Note
Access to this page requires authorization. You can try signing in or changing directories.
Access to this page requires authorization. You can try changing directories.
Important
- This is a preview feature.
- Preview features aren't meant for production use and might have restricted functionality. These features are subject to supplemental terms of use, and are available before an official release so that customers can get early access and provide feedback.
Windows 365 for Agents is an MCP server for full operational control of a Windows 365 cloud PC. Use this MCP server to drive a real Windows environment through desktop interaction (mouse, keyboard, screen capture, command execution), browser automation via Microsoft Edge, and semantic UI inspection via Windows UI Automation.
Note
- Existing connections that use previous versions of Microsoft MCP servers remain supported.
- For all new connections, use the latest Windows 365 Agents MCP server, which exposes tools across desktop, browser, and accessibility capabilities.
- Browser automation operates on Microsoft Edge. Edge launches automatically on the first browser tool call.
focus_browsercan also target Chrome or Firefox, but DOM-level browser tools only operate on the Edge instance.
To learn more about Windows 365 for Agents, see Windows 365 for Agents documentation.
Overview
| Server ID | Display name | Description |
|---|---|---|
mcp_W365AServer |
Windows 365 for Agents MCP server | Full operational control of a Windows 365 cloud PC, including desktop interaction, browser automation, and UI inspection. |
Available tools
mcp_desktop_move_mouse
Move the cursor to a screen position. Use mcp_desktop_click instead if you intend to click at the destination.
Required parameters:
- x: X coordinate in screen pixels
- y: Y coordinate in screen pixels
mcp_desktop_click
Click at a position, or at the current cursor location if coordinates are omitted. Supports single-click, double-click, and all five mouse buttons.
Optional parameters:
x: X coordinate in screen pixels (omit for current position)
y: Y coordinate in screen pixels (omit for current position)
button: Left, Right, Middle, Forward, or Backward (default Left)
clickCount: 1 = single click, 2 = double click (default 1)
mcp_desktop_get_cursor_position
Return the current cursor coordinates. No parameters.

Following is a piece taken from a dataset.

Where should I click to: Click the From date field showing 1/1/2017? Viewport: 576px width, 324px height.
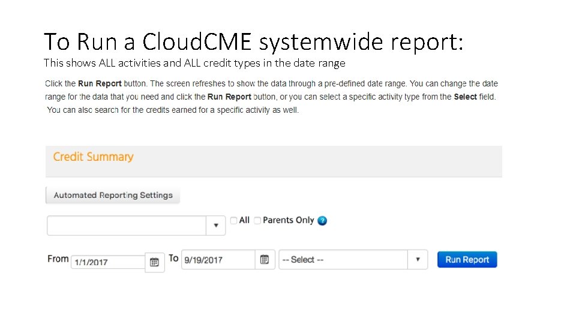pos(108,262)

Returns {cursorX, cursorY}.
mcp_desktop_drag_mouse
Drag from one position to another. Useful for moving objects, resizing windows, or pixel-precise scrolling. Required parameters:
- startX: Start X coordinate.
- startY: Start Y coordinate.
- endX: End X coordinate.
- endY: End Y coordinate. Optional parameters:
- button: Left, Right, or Middle (default is Left)
mcp_desktop_scroll
Scroll at a position using notch units (not pixels). Three notches is approximately one page.
Required parameters:
x: Scroll position X
y: Scroll position Y
Optional parameters:
- deltaX: Horizontal notches, positive = right (default 0)
- deltaY: Vertical notches, positive = down (default 0)
Note
Values are clamped to the range [-20, 20].
mcp_desktop_type_text
Type text via keyboard simulation. For keyboard shortcuts, use mcp_desktop_press_keys. For web form fields, use mcp_browser_type.
Required parameters:
- text: Text to type
mcp_desktop_press_keys
Press a key combination simultaneously. Supports modifier keys, function keys, and standard keys.
Required parameters:
- keys: Array of key names to press together (for example,
\["ctrl","c"\],\["alt","tab"\],\["ctrl","shift","s"\])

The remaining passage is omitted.